Despite the weight of concern over this trajectory, I return from my travels overwhelmingly grateful. My hope is buoyed by the living epistle of faithfulness I witness in my refugee brothers and sisters (1 Peter 3:14-16). Yes, the pastor was weeping on the floor for the burdens he and others carry, but he believes that this world is about so much more than we can see. Even through the tears, his smile betrays his belief that it is worth it to walk in faithfulness to Jesus in the best way he can, relying on Jesus’ promise to never leave His children.
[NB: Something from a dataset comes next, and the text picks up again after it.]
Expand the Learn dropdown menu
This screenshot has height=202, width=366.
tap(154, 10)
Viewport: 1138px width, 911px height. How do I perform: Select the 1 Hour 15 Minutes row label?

The next day I saw this pastor again – joy on his face, sustained by the hope that this world regards as foolishness. The faithfulness of this brother, and the many others I have been privileged to meet around the world challenges me and gives me hope. Their strength and grace under trial and their commitment to live what they speak is a testimony to God’s ongoing work in this world. He is growing a people who live under His rule and reign – one not driven by fear but marked by costly love.

I’m so glad that reality is not limited to what I can see around me or even the expression of Church in any one culture. God is still on the move, and the story is not done yet.